Standard Chartered begins second round of layoffs

17 November 2016

The UK-headquartered lender is cutting jobs from its UAE retail banking operations

Standard Chartered is cutting more than 100 jobs from its UAE operations in the second round of layoffs as the UK-headquartered lender streamlines its operations and cut costs, according to people familiar with the matter.

The bank is laying off senior-to-mid-tier executives from its retail operations, mostly back-office and support staff, the people said asking not to be identified as the information is not public. Some senior staff have already been made redundant. The final tally of job cuts could be anywhere between 100 and 150 and the bank plans to serve all the termination of service notices before 15 December, the sources added.
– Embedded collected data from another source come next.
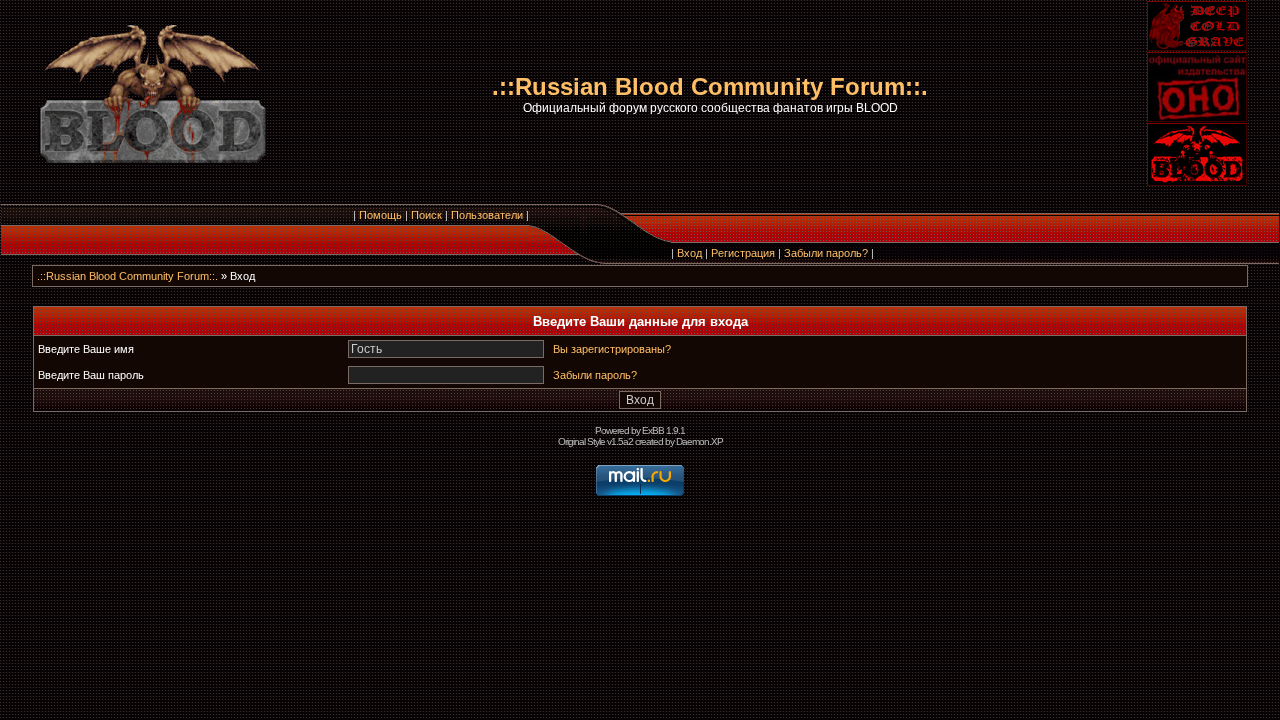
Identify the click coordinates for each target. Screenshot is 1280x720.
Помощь (380, 215)
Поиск (426, 215)
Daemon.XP (699, 441)
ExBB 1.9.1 (663, 430)
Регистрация (743, 253)
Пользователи (487, 215)
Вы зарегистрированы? (612, 349)
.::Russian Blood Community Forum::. (127, 276)
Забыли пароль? (826, 253)
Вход (689, 253)
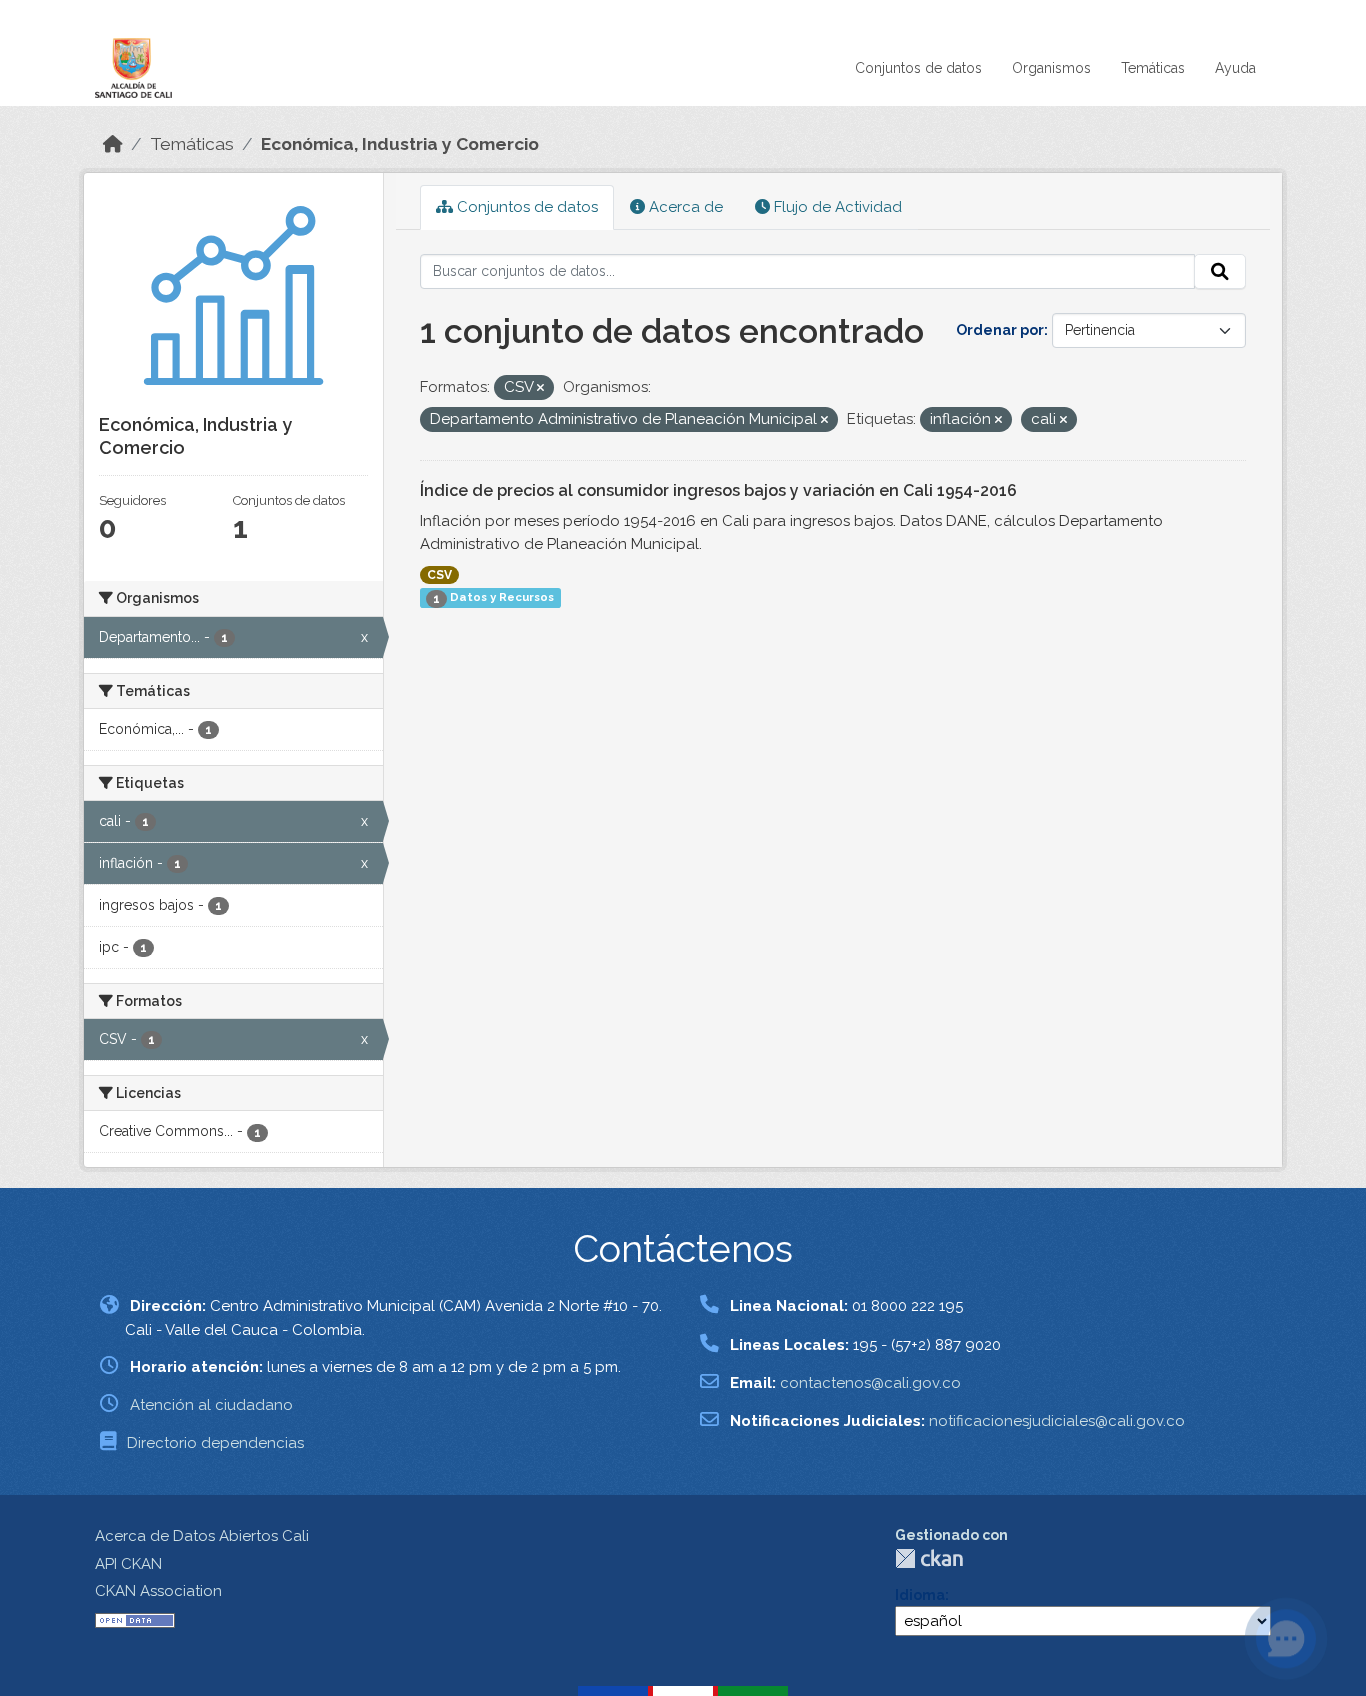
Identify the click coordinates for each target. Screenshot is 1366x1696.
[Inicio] (113, 144)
“We are making organisational changes in the UAE Retail Clients business to position ourselves for growth as we accelerate the switch to digital to be a leaner, more efficient bank,” a Standard Chartered spokesman said in response to emailed questions from MEED.

The spokesman added it is “not a cost cutting exercise” and the bank continuously reviews its business to service clients efficiently.

The move comes almost a year after the lender laid off 100 employees as part of its global overhaul of management to save up to $2.9bn in costs. MEED in November 2015 reported the cuts which were carried out across its UAE operations.

Sources said that the bank had cut about 10 per cent of its workforce in the first round of layoffs in the UAE, the commercial and trading hub of the region. The spokesman didn’t provide the details about how many of the employees it has so far sacked.

Standard Chartered is not the only lender in the UAE that has cut staff to streamline operations and to lower the cost base amid sluggish economy and slowing growth after oil prices slumped more than 50 per cent from their mid-2014 peak of $115 a barrel.

UK’s Barclays has reduced its staff by about 150 in its UAE’s corporate banking department, as part of a wider restructuring of its business, while HSBC, Europe’s biggest lender has cut more than 150 jobs from its banking operations in the country.

Local lenders are equally affected. Emirates Islamic, the Shariah-complaint arm of Emirates NBD (ENBD), the biggest lender in Dubai, has cut more than 100 jobs, while Union National Bank dismissed about 50 people in August.

MEED on 4 April reported that the EI had cut about 200 jobs as part of a wider organisational restructuring. Most of the affected employees in the first round of layoffs were from bank’s sales force and majority were given their termination of service notice on 31 March, sources told MEED at the time.

Abu Dhabi Islamic Bank (ADIB), one of the top sharia-complaint lender in the UAE, has slashed the headcount by more than 200. Dubai-based Mashreq Bank, the oldest lender in the UAE, also reduced its corporate banking staff by about 5 per cent, MEED reported in May. Shuaa Capital, First Gulf Bank (FGB) and National Bank of Ras Al Khaimah are among the other local lenders which have laid off staff to save costs.